(INSTRUCTIONS TO FOLLOW): Scan the entries below. Return every line that includes "arrow".
"""
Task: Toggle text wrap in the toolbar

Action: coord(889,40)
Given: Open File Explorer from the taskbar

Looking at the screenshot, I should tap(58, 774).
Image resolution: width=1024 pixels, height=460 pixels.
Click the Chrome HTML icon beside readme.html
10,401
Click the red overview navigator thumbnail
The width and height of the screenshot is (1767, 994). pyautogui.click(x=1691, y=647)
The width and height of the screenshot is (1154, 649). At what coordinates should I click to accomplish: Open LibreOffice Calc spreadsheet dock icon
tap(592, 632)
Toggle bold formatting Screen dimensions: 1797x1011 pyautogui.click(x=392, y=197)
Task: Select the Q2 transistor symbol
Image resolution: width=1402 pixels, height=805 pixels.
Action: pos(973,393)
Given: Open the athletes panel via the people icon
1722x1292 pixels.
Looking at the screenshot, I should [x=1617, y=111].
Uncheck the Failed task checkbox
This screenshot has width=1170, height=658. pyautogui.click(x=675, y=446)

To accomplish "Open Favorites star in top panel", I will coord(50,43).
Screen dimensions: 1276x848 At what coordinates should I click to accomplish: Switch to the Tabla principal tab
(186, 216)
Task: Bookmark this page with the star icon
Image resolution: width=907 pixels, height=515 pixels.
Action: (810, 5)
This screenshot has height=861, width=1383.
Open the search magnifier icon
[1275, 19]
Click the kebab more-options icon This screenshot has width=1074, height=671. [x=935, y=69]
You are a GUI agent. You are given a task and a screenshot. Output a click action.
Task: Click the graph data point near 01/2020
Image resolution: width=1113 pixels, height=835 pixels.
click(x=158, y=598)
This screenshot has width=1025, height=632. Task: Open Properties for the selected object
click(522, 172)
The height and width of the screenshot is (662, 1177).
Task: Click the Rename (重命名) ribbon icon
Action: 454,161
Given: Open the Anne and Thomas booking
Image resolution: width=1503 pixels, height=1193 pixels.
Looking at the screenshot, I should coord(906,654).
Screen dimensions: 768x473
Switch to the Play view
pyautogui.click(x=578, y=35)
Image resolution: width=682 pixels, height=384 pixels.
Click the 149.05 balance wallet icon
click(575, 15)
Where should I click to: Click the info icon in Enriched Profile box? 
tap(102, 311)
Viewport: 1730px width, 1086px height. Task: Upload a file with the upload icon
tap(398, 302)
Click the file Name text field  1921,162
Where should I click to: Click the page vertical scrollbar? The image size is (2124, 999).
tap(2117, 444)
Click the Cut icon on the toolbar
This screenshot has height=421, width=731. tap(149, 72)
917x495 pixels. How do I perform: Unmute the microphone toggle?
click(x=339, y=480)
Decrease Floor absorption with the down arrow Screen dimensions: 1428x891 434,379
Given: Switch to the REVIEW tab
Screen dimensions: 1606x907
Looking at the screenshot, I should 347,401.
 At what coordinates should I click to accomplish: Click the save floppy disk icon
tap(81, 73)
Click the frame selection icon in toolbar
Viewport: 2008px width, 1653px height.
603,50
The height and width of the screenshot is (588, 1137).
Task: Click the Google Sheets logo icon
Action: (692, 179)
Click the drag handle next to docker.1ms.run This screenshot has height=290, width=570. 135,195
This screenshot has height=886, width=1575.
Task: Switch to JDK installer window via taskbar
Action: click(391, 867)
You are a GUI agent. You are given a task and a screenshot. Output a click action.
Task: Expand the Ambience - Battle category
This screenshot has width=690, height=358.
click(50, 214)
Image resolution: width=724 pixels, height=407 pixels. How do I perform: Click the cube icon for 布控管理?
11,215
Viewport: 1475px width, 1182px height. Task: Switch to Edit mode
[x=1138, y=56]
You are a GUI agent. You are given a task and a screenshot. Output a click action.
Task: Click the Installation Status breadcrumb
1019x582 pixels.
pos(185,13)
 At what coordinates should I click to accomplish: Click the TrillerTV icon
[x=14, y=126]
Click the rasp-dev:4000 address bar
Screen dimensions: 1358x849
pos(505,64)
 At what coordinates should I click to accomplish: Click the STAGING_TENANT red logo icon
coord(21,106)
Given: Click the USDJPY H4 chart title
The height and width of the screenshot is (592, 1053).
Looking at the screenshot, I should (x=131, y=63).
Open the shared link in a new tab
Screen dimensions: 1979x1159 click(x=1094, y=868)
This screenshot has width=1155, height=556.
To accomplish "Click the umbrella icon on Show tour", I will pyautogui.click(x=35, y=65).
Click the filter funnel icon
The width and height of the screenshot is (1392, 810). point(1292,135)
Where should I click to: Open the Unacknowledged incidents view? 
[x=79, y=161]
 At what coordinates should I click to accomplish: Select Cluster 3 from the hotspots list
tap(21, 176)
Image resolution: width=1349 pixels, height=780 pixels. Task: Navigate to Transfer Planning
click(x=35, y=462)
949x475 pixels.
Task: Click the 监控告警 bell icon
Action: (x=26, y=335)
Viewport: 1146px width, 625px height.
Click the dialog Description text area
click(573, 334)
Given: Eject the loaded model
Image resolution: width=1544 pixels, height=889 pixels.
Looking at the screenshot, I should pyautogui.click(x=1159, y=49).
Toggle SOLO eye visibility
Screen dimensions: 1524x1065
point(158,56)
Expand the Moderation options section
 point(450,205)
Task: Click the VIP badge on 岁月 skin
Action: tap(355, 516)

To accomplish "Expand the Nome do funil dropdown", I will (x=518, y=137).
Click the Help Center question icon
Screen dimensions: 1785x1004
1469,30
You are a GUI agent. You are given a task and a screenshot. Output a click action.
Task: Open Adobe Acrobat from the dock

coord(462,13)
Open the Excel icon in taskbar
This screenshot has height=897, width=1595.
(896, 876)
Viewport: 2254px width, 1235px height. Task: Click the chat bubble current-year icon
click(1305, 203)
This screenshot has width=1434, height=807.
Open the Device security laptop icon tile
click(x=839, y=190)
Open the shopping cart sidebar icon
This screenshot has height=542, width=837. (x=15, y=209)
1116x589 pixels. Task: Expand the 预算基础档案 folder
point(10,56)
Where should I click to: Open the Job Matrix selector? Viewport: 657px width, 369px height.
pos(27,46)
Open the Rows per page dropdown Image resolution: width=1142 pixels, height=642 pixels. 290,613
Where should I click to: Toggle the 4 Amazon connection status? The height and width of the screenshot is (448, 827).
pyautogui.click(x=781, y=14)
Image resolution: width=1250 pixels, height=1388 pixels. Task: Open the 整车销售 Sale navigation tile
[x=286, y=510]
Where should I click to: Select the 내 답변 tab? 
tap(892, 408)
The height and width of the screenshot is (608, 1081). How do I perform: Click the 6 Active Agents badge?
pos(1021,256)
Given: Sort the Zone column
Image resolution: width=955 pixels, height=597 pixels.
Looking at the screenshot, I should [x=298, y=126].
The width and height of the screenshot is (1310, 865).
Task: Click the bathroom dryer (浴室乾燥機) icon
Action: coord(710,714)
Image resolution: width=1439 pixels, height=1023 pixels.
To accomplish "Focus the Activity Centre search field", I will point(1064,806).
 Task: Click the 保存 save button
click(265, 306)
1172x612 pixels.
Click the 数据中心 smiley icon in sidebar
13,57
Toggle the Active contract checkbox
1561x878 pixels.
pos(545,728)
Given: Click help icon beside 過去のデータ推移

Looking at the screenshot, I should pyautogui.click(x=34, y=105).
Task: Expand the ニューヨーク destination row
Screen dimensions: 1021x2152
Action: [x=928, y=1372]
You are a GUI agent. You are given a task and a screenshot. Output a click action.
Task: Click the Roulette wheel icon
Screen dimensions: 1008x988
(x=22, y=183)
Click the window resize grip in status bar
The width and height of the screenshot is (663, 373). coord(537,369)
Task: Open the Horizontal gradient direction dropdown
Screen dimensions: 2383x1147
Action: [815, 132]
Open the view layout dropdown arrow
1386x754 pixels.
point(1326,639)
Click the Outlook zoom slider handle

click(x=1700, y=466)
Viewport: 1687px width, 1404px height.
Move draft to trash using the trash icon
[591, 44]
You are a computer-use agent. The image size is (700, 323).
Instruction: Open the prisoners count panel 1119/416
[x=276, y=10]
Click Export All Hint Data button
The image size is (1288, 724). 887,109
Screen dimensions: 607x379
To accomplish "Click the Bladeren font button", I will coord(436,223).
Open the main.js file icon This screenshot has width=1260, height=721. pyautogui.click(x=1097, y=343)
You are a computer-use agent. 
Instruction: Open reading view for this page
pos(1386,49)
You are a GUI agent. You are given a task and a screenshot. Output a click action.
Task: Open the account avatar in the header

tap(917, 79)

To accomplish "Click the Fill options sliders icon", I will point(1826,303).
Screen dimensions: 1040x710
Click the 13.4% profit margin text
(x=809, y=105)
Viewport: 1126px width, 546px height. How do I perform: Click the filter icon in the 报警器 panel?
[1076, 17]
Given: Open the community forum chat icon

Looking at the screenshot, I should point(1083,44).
"""
(RESPONSE TO THE EXERCISE):
Decrease Floor absorption with the down arrow Screen dimensions: 1428x891 434,379
Open the view layout dropdown arrow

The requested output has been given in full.